Specifically, the workshop was part of the Aquaculture Component of the EU-funded “Support to Environmental Protection and Fight against Climate Change in Georgia” project, in which PMCG is a subcontractor of NIRAS – IP Consult.

Of note, the project is running in collaboration with the Government of Georgia (GoG), in partnership with the European Union (EU), the Food and Agriculture Organization (FAO), and the General Fisheries Commission for the Mediterranean (GFCM).

Starting from June 2022, with the collective aim of fostering the sustainable development of aquaculture, numerous impactful measures have already been taken under the project. In particular, these have included the provision of technical assistance, the acquisition of laboratory equipment, and capacity-building programs.

Aquaculture Governance and National Capacity Building

The workshop served as an opportunity to discuss some of the key topics addressed by the project, and to review its achievements and results so far.

Notably, PMCG’s domestic and international aquaculture consultants took part in the workshop, along with representatives of the MEPA, the National Environmental Agency (NEA), the National Food Agency (NFA), Georgian Amelioration (GA), the FAO, the GFCM, and the Georgian Fish Farmers’ Association (GFFA). In addition, farmers from the aquaculture management area (AMA) case study as well as other aquaculture stakeholders were also involved.

On its first day, the workshop entailed both presentations and focused discussions, covering the following areas: good governance in aquaculture; food safety, biosecurity, and aquatic animal health in aquaculture; development of aquaculture BMPs; the AMA’s prospects and achievements; and the role of the FAO.

Thereafter, participants were assembled into clusters to discuss the cross-cutting prospects of good governance in aquaculture and national building capacity, with the outcomes of such debates summarized on the second day of the workshop.

One of the participants, Jumber Maruashvili, Senior Policy Advisor at FAO Georgia, shared his outlook on the sector’s development and his organization’s role therein: “Aquaculture in Georgia boasts a long-standing tradition and holds significant potential for growth and consolidation through the implementation of strategic actions aimed at enhancing all of its aspects. Of note, with the support of the European Union under ENPARD, FAO Georgia has contributed to the development of the Aquaculture Law and the strategic framework for the sustainable development.
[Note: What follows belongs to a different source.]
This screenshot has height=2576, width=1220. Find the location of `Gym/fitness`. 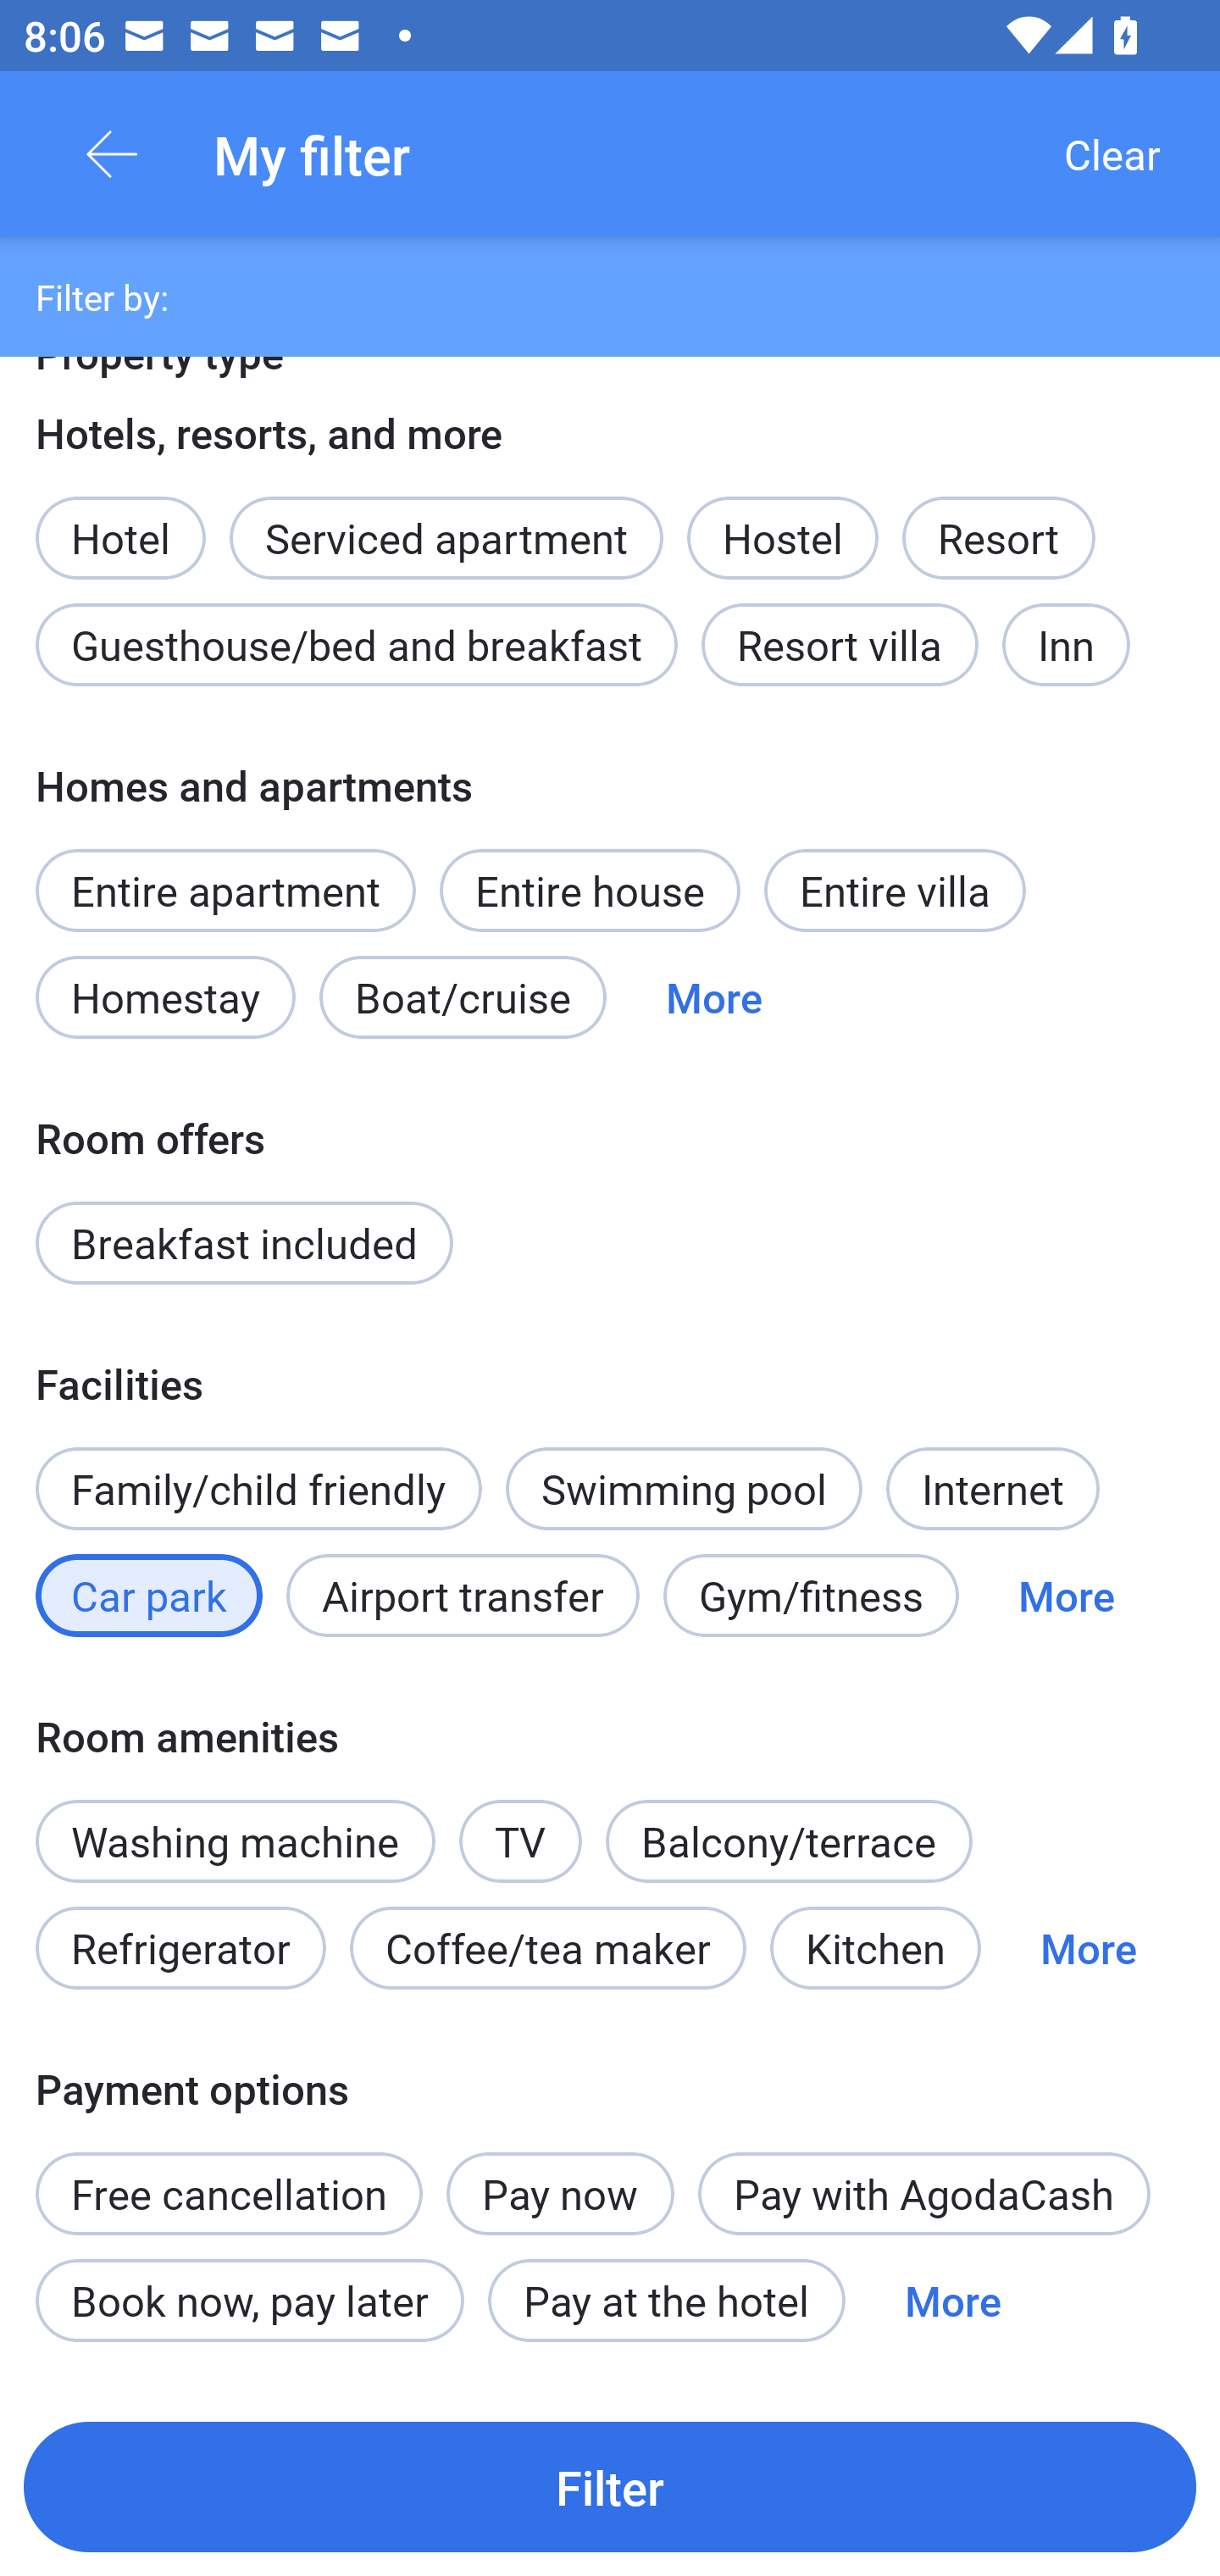

Gym/fitness is located at coordinates (811, 1595).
Throughout this process, we established fruitful cooperation with another EU-funded project implemented by NIRAS. Also, by finding synergies and joining forces with them, we have successfully implemented actions leading to the development of the AZA and AMA. These instruments are enshrined in the strategic document, which underscores the importance of the work carried out jointly.”
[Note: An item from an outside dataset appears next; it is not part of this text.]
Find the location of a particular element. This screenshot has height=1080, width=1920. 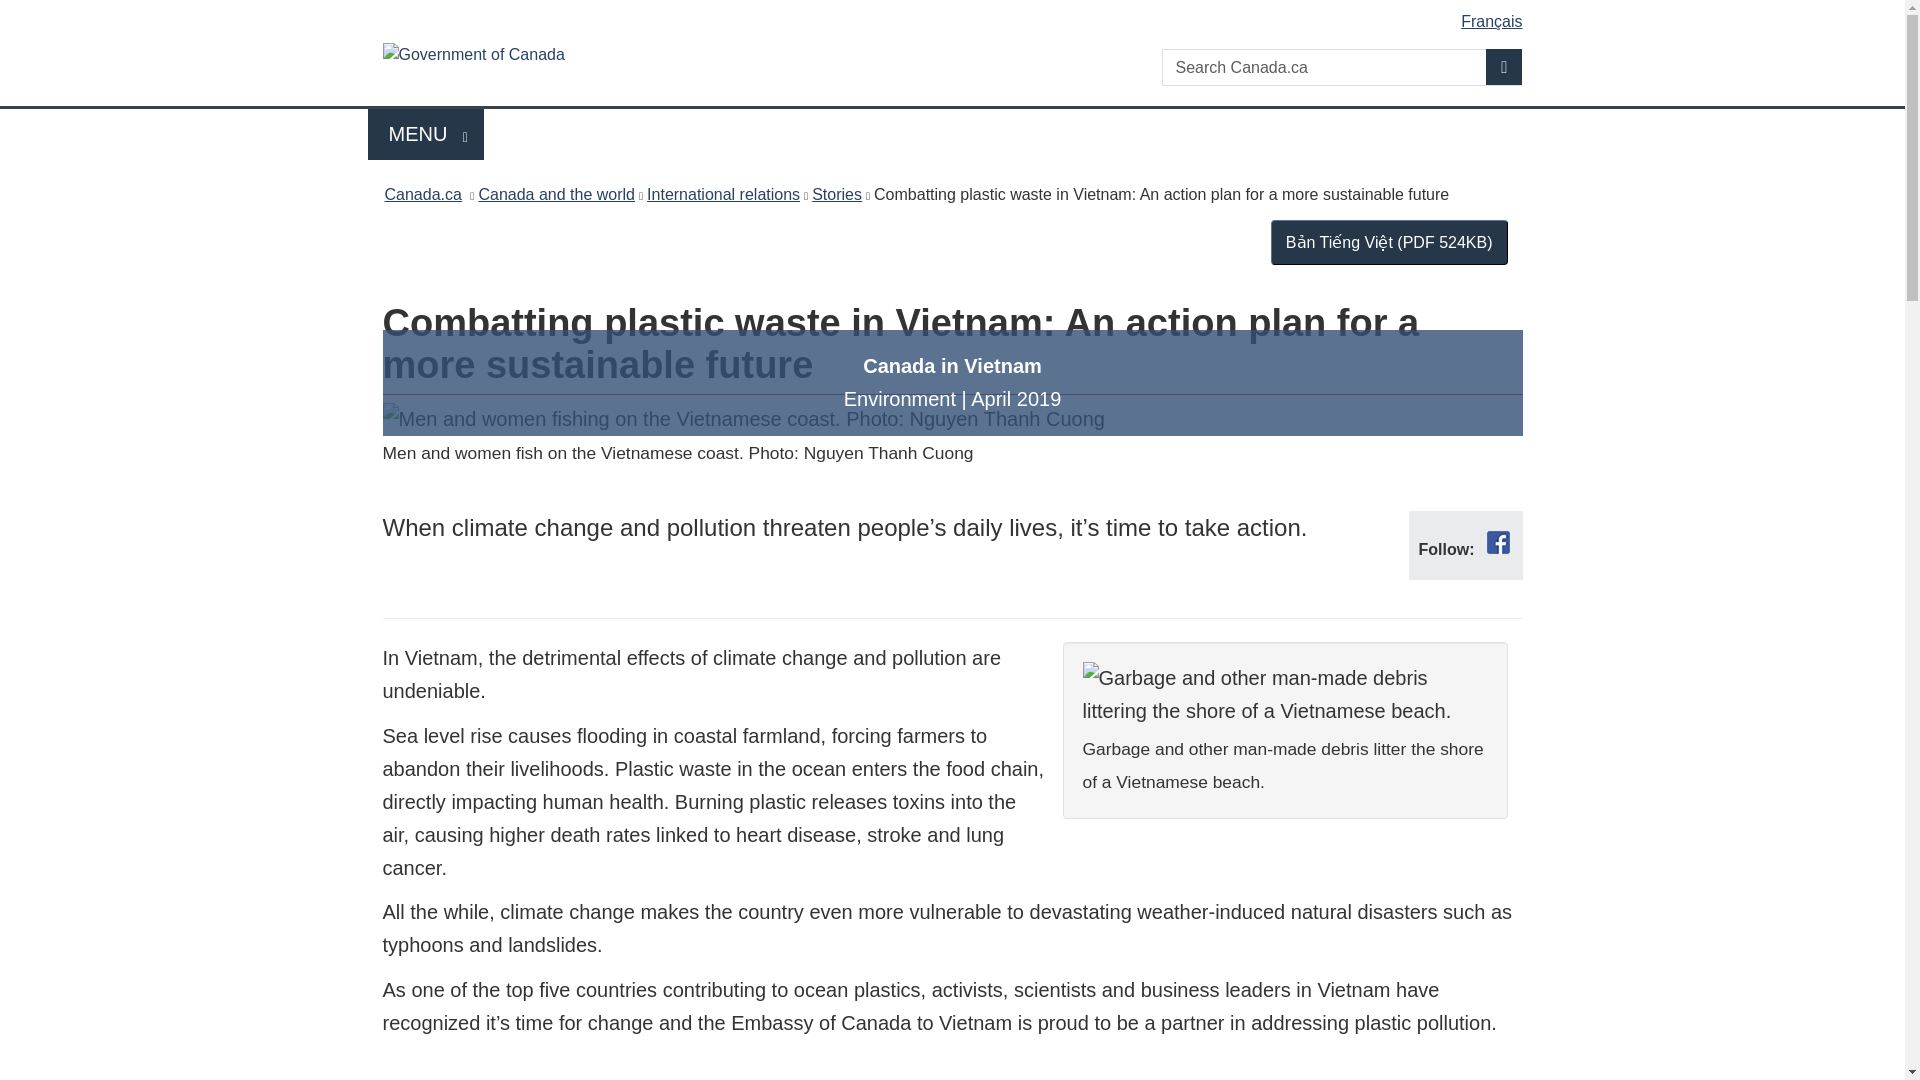

Search is located at coordinates (426, 134).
The Recent but Rapid Development of Aquaculture in Georgia

Importantly, Georgia has made significant advances in aquaculture development over recent years, recognizing the sector’s potential to bolster the rural economy and ensure a steady supply of protein and nutrition.

A pivotal point in this regard came in 2020, with the adoption of the Aquaculture Law, accompanied by supplementary legislation. Essentially, this marked the inception of aquaculture as a substantial industry in the country. Since then, national authorities and international organizations alike have worked together on various initiatives to accelerate the sector’s growth.

Such efforts have included aquaculture spatial planning through allocated zones for aquaculture (AZAs) and the AMA.

Coupled with national capacity building, this synergic approach involving various partners ensures that aquaculture develops in line with environmental conservation goals, complies with relevant national and international standards, and meets the socio-economic needs of aquaculture farmers.